Na prática, o grande desafio de proporcionar uma educação mais individualizada é o número de estudantes. Quando há muitos em uma sala, é mais difícil, mas, quando é possível, esse tipo de educação pode ter um grande impacto. De qualquer forma, as escolas podem ser melhores se respeitarem o conhecimento que cada estudante traz para a sala de aula e reconhecer que todos têm talentos. Os currículos seriam mais eficientes se ajudassem os professores a reconhecer dons individuais e apoiassem os estudantes para aprimorá-los.

Depois que o seu moinho de vento se tornou mundialmente famoso, como a sua vida mudou? Eu pude retomar os estudos. Primeiro fui para a African Bible College, em Lilongwe, a capital do Maláui, e coloquei em dia o que havia perdido quando estive fora da escola. Estudei na African Leadership Academy, na África do Sul, e me formei em engenharia ambiental na Dartmouth College, nos EUA. Nesses anos, tenho viajado pelo mundo, aprendido com diferentes pessoas e organizações e reunido informações para trazer de volta ao Malauí.

Atualmente, estou trabalhando na criação do centro de inovação Moving Windmills [movendo moinho de vento], no Maláui. Será um lugar em que jovens tenham acesso a mentores e tecnologia, um polo de geração de pessoas criativas capazes de resolver problemas. Duas coisas que gostaria de ter tido quando construí meu primeiro moinho: orientação e ferramentas. Perdi muito tempo em etapas simples porque não tinha alguém para me orientar e precisava construir as ferramentas.

Mesmo hoje, no Maláui, se um jovem tem uma boa ideia, é fácil que seja tirado do caminho por pequenos obstáculos, porque a inovação exige que coloque todo o sustento dele em jogo. Quero reduzir o risco para que os jovens possam criar soluções simples para os desafios da agricultura.

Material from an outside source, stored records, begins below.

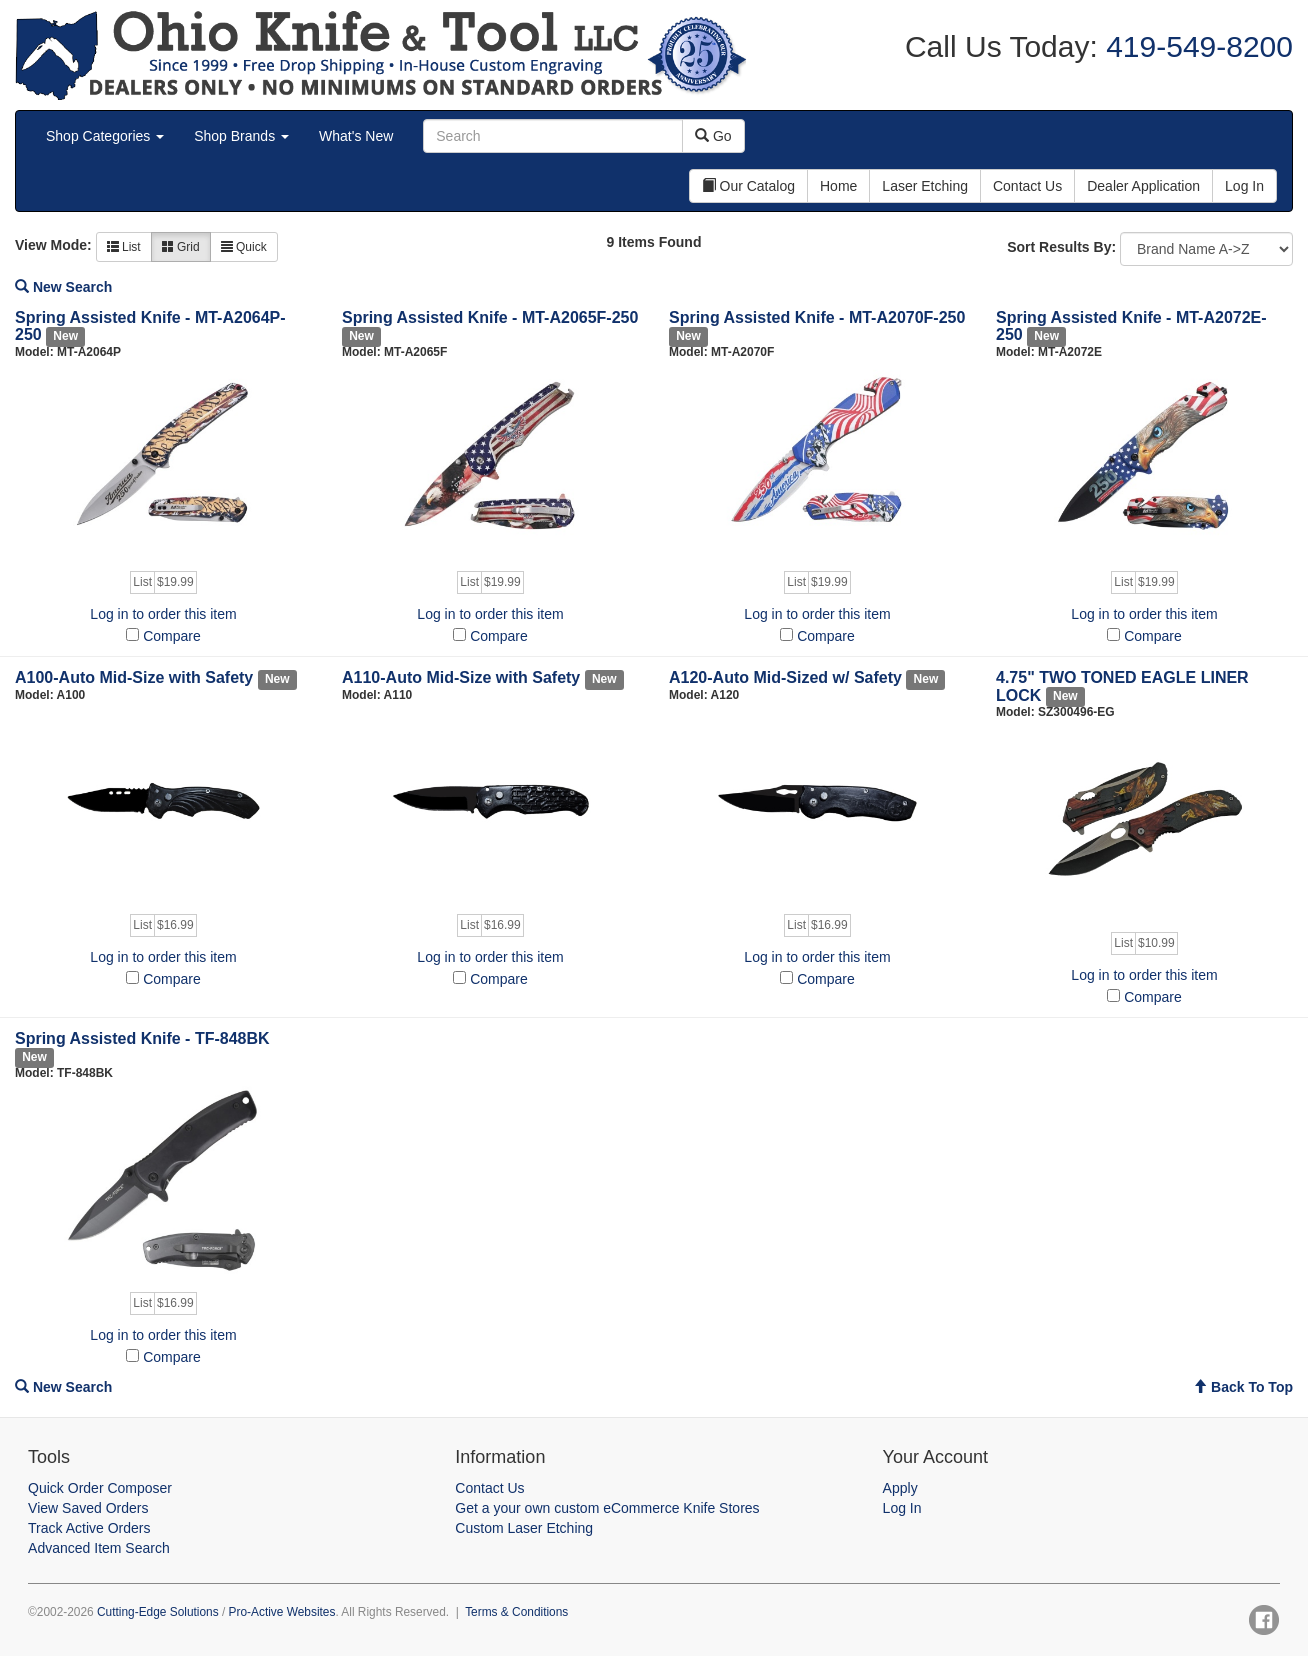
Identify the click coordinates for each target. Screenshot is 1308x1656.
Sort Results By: (1061, 247)
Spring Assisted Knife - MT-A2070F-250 (817, 317)
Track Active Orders (89, 1528)
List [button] (124, 247)
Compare (172, 636)
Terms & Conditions (516, 1612)
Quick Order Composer (100, 1488)
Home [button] (838, 186)
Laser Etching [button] (925, 186)
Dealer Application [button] (1143, 186)
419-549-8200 (1195, 46)
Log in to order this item (163, 614)
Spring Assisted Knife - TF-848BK (142, 1038)
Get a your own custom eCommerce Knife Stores (607, 1508)
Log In (902, 1508)
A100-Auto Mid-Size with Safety (134, 677)
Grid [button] (181, 247)
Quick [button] (244, 247)
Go (713, 136)
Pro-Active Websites (282, 1612)
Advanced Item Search (99, 1548)
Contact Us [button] (1027, 186)
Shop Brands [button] (241, 136)
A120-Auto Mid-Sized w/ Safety (785, 677)
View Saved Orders (88, 1508)
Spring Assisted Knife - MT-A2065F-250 (490, 317)
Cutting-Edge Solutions (158, 1612)
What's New (356, 136)
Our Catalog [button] (748, 186)
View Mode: (53, 245)
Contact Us (489, 1488)
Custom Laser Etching (524, 1528)
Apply (900, 1488)
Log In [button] (1244, 186)
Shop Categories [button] (105, 136)
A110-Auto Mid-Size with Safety (461, 677)
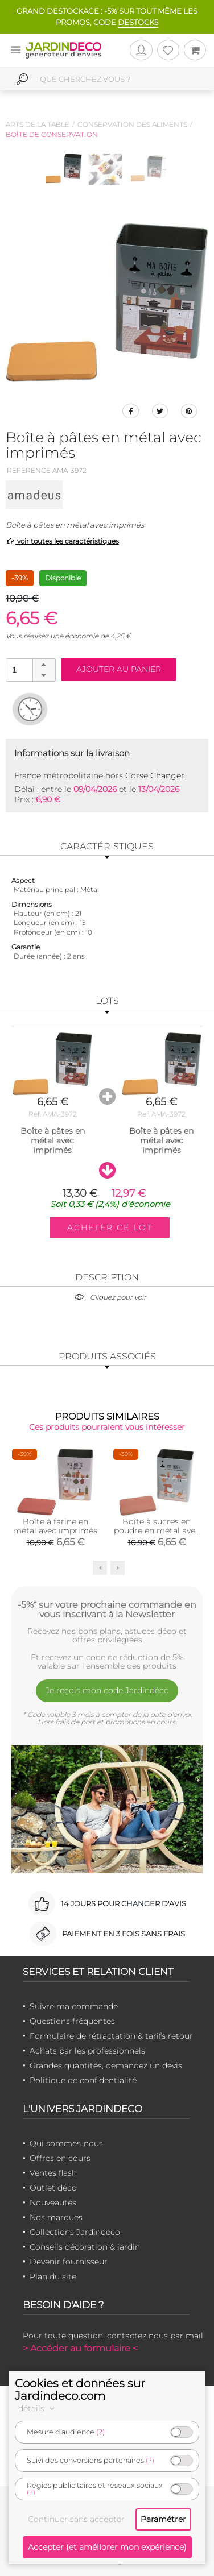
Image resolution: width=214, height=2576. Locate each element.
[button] (43, 664)
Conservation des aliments (132, 124)
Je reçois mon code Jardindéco (107, 1690)
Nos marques (56, 2217)
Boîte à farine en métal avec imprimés (55, 1526)
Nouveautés (53, 2202)
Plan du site (53, 2276)
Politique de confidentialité (83, 2080)
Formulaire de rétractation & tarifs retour (111, 2036)
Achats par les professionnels (87, 2051)
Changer (167, 775)
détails (38, 2408)
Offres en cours (60, 2158)
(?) (100, 2432)
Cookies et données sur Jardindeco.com (80, 2389)
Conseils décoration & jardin (85, 2247)
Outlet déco (53, 2188)
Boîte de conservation (52, 134)
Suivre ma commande (74, 2006)
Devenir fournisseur (69, 2261)
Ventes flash (53, 2173)
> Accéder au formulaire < (80, 2348)
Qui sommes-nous (66, 2143)
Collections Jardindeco (75, 2232)
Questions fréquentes (72, 2021)
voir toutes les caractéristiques (62, 541)
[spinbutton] (30, 669)
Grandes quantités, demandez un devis (106, 2065)
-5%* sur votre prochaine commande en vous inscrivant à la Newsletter (107, 1609)
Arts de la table (37, 124)
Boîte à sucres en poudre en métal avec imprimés (157, 1530)
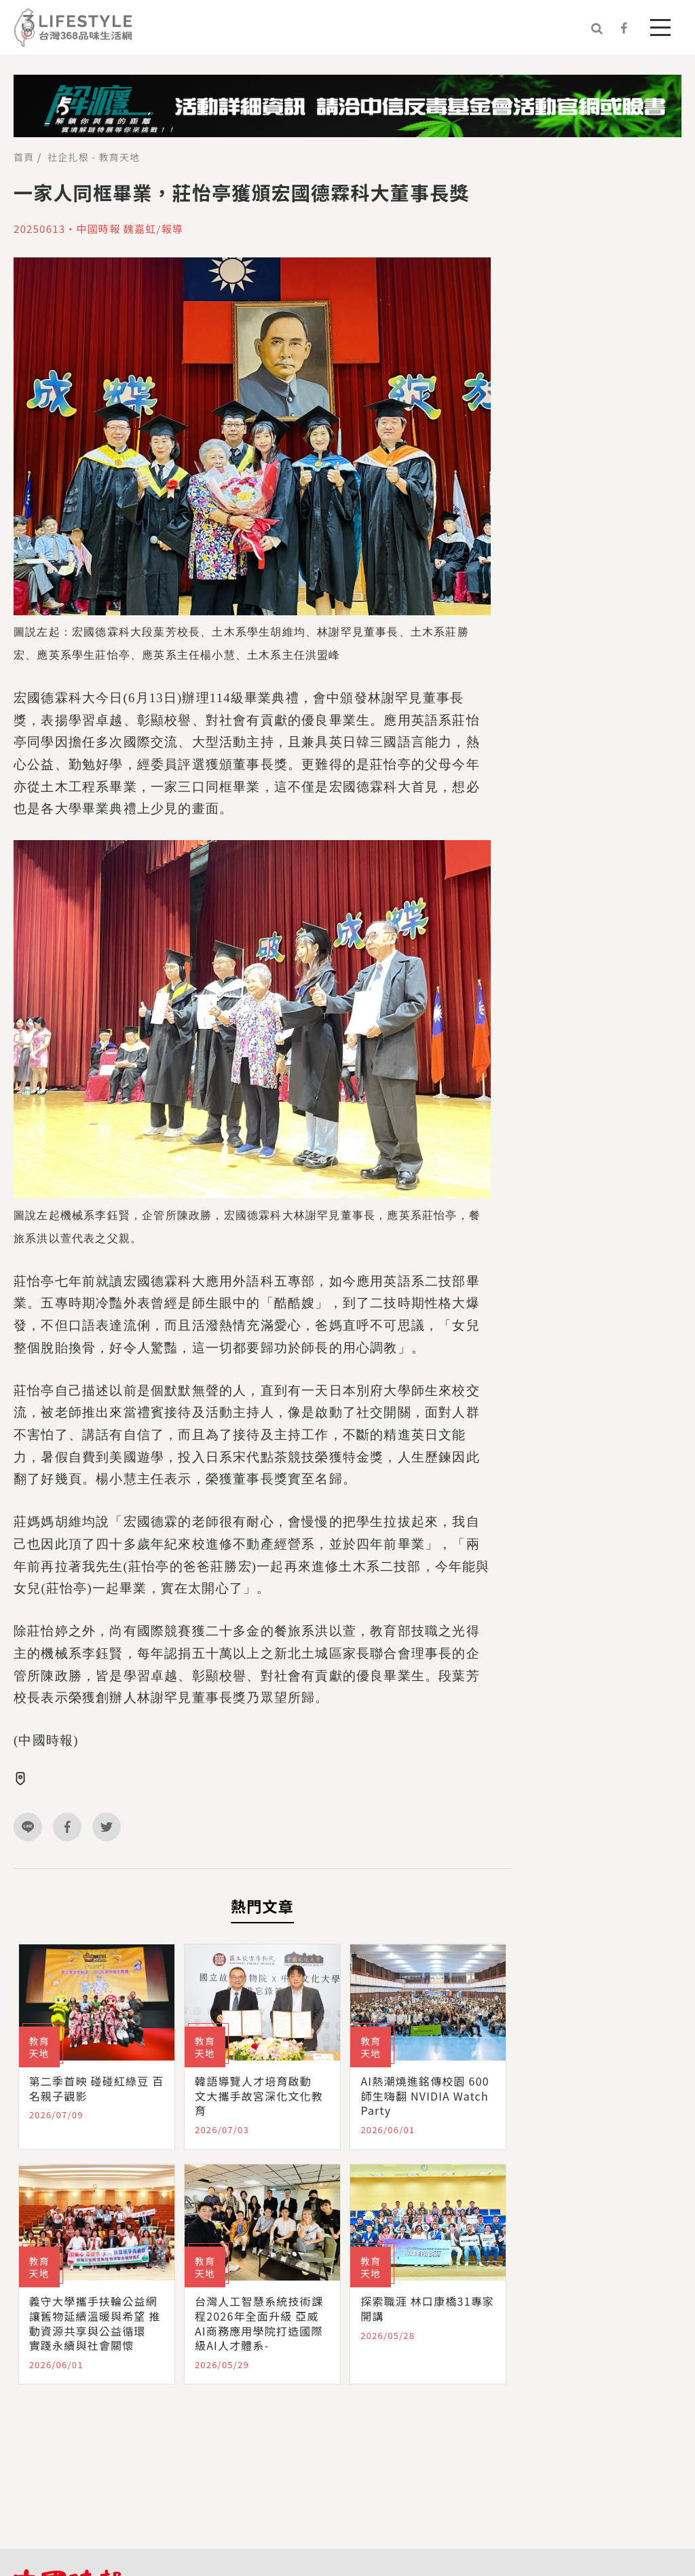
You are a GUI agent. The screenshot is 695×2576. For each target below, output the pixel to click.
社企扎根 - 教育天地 (94, 157)
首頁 (24, 157)
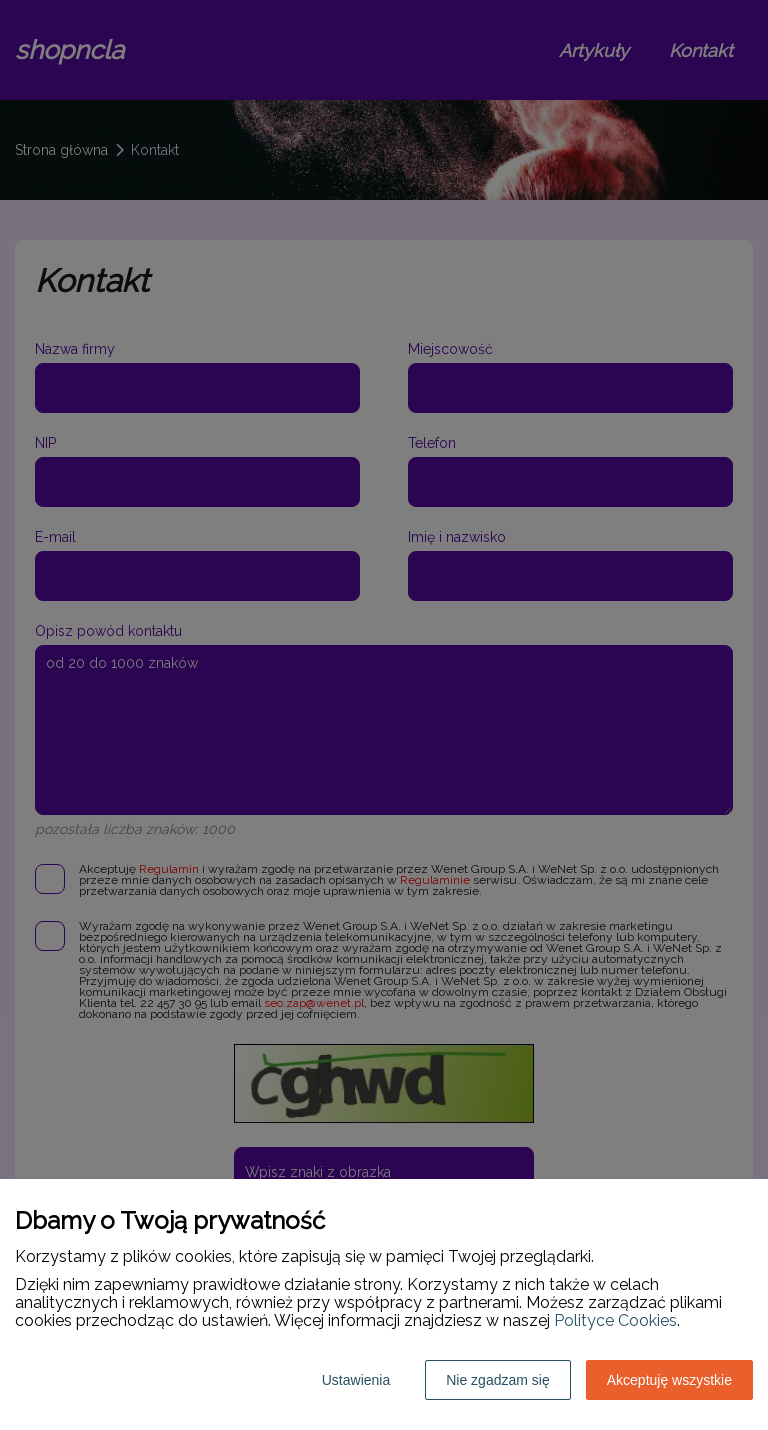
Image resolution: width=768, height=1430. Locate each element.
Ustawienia (356, 1380)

Como o Maláui tem sido impactado pela pandemia, em especial na educação? Foi um ano estranho no Maláui e em todos os lugares. As escolas fecharam, abriram, fecharam, abriram e fecharam de novo. Professores, alunos, pais, avós –o efeito cascata só será compreendido daqui a muitos anos. Busca-se formas de aprender, mesmo com as escolas fechadas. As pessoas são resilientes em todos os lugares.